Rosalloc thread local allocation path without a cas.

Speedup on N4:
MemAllocTest 3044 -> 2396 (~21% reduction)
BinaryTrees  4101 -> 2929 (~26% reduction)

Bug: 9986565
Change-Id: Ia1d1a37b9e001f903c3c056e8ec68fc8c623a78b
diff --git a/runtime/gc/space/region_space.h b/runtime/gc/space/region_space.h
index 4160547..b88ce24 100644
--- a/runtime/gc/space/region_space.h
+++ b/runtime/gc/space/region_space.h
@@ -42,18 +42,20 @@
 
   // Allocate num_bytes, returns nullptr if the space is full.
   mirror::Object* Alloc(Thread* self, size_t num_bytes, size_t* bytes_allocated,
-                        size_t* usable_size) OVERRIDE;
+                        size_t* usable_size, size_t* bytes_tl_bulk_allocated) OVERRIDE;
   // Thread-unsafe allocation for when mutators are suspended, used by the semispace collector.
   mirror::Object* AllocThreadUnsafe(Thread* self, size_t num_bytes, size_t* bytes_allocated,
-                                    size_t* usable_size)

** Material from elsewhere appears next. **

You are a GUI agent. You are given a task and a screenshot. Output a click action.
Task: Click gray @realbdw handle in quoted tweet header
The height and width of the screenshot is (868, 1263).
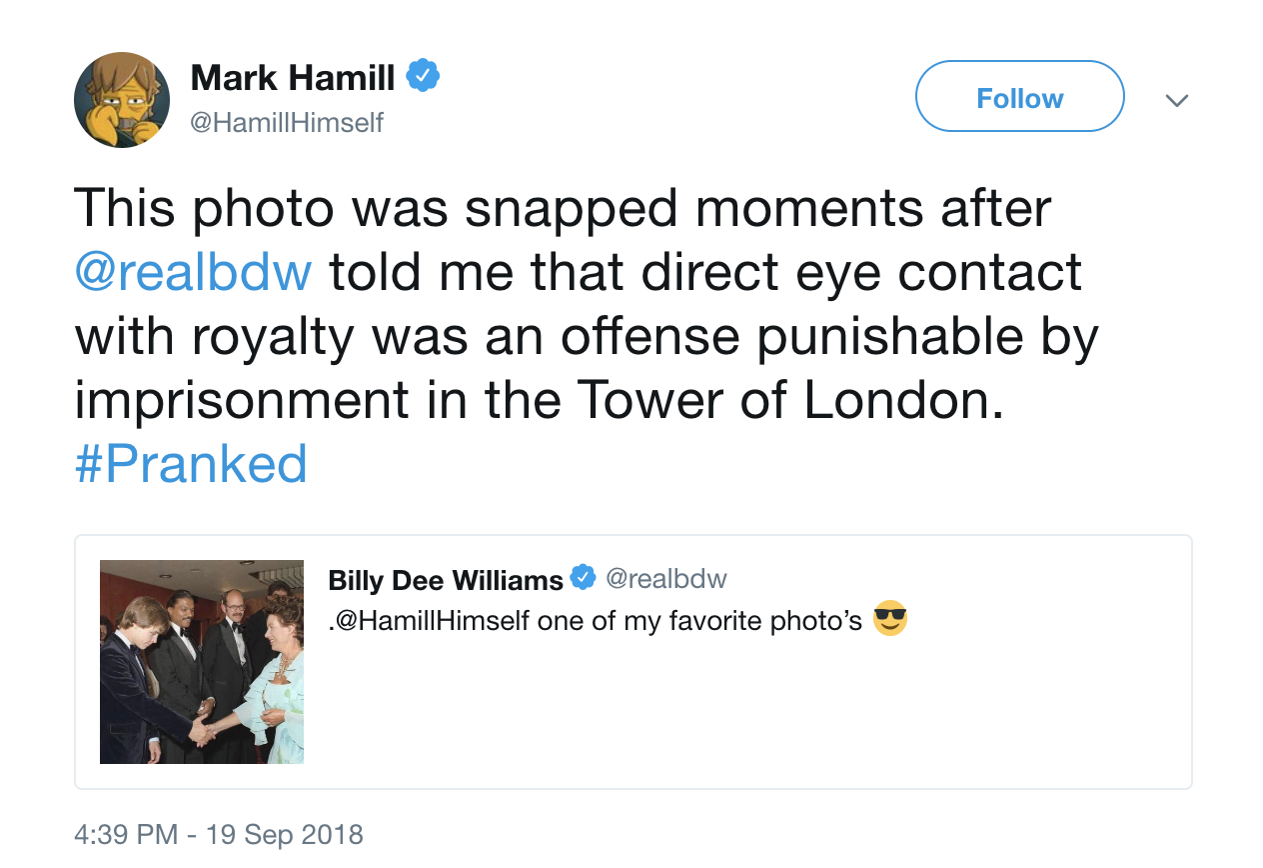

+                                    size_t* usable_size, size_t* bytes_tl_bulk_allocated)
       OVERRIDE EXCLUSIVE_LOCKS_REQUIRED(Locks::mutator_lock_);
   // The main allocation routine.
   template<bool kForEvac>
   ALWAYS_INLINE mirror::Object* AllocNonvirtual(size_t num_bytes, size_t* bytes_allocated,
-                                                size_t* usable_size);
+                                                size_t* usable_size,
+                                                size_t* bytes_tl_bulk_allocated);
   // Allocate/free large objects (objects that are larger than the region size.)
   template<bool kForEvac>
-  mirror::Object* AllocLarge(size_t num_bytes, size_t* bytes_allocated, size_t* usable_size);
+  mirror::Object* AllocLarge(size_t num_bytes, size_t* bytes_allocated, size_t* usable_size,
+                             size_t* bytes_tl_bulk_allocated);
   void FreeLarge(mirror::Object* large_obj, size_t bytes_allocated);
 
   // Return the storage space required by obj.
@@ -87,10 +89,10 @@
   void DumpRegions(std::ostream& os);
   void DumpNonFreeRegions(std::ostream& os);
 
-  void RevokeThreadLocalBuffers(Thread* thread) LOCKS_EXCLUDED(region_lock_);
+  size_t RevokeThreadLocalBuffers(Thread* thread) LOCKS_EXCLUDED(region_lock_);
   void RevokeThreadLocalBuffersLocked(Thread* thread) EXCLUSIVE_LOCKS_REQUIRED(region_lock_);
-  void RevokeAllThreadLocalBuffers() LOCKS_EXCLUDED(Locks::runtime_shutdown_lock_,
-                                                    Locks::thread_list_lock_);
+  size_t RevokeAllThreadLocalBuffers() LOCKS_EXCLUDED(Locks::runtime_shutdown_lock_,
+                                                      Locks::thread_list_lock_);
   void AssertThreadLocalBuffersAreRevoked(Thread* thread) LOCKS_EXCLUDED(region_lock_);
   void AssertAllThreadLocalBuffersAreRevoked() LOCKS_EXCLUDED(Locks::runtime_shutdown_lock_,
                                                               Locks::thread_list_lock_);
@@ -269,7 +271,8 @@
     }
 
     ALWAYS_INLINE mirror::Object* Alloc(size_t num_bytes, size_t* bytes_allocated,
-                                        size_t* usable_size);
+                                        size_t* usable_size,
+                                        size_t* bytes_tl_bulk_allocated);
 
     bool IsFree() const {
       bool is_free = state_ == RegionState::kRegionStateFree;